Other items can be hit-and-miss. Shrimp tend to be overcooked, there’s way too much breadcrumb topping on the baked clams, and the potato croquettes would be more at home on a cafeteria line. But portions are lavish, prices are moderate, service is professional, and the overall vibe is great. Stick to the red-sauce classics and you’ll be fine.
The shoot for The Irishman appears to have put New Corner on the map for location scouts. The restaurant has appeared in two episodes of the HBO series The Deuce and in the recent Melissa McCarthy film The Kitchen, and there have been inquiries from the production crew for the upcoming Sopranos prequel movie The Many Saints of Newark.
This new on-screen notoriety — along with the fact that the Colandrea family owns the building and therefore can’t be priced out — would seem to ensure New Corner’s continued viability, at least for the time being. Vincent, who’s 60, says he has no plans to retire, but both his children are pursuing professional careers outside the restaurant business, which raises questions about New Corner’s long-term future.

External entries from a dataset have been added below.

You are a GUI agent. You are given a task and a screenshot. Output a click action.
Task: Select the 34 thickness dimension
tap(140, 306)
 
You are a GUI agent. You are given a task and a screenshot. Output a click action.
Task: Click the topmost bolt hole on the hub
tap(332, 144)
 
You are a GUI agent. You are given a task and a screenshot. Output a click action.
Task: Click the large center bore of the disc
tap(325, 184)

“I would love it to continue, but I don’t have a succession plan right now,” he says. “One of my faults is that I don’t delegate very well. I still do my own payroll, in fact, every Sunday.” His son, Joe, who works in software sales but helps out by managing the restaurant’s online presence, sits next to him and shakes his head.
In other words, this third-generation family business may not make it to a fourth. For now, though, it’s a place that still offers an authentic taste of old New York. The newfound Hollywood connection is a nice bonus, but don’t go to New Corner because it’s famous — go because it’s special.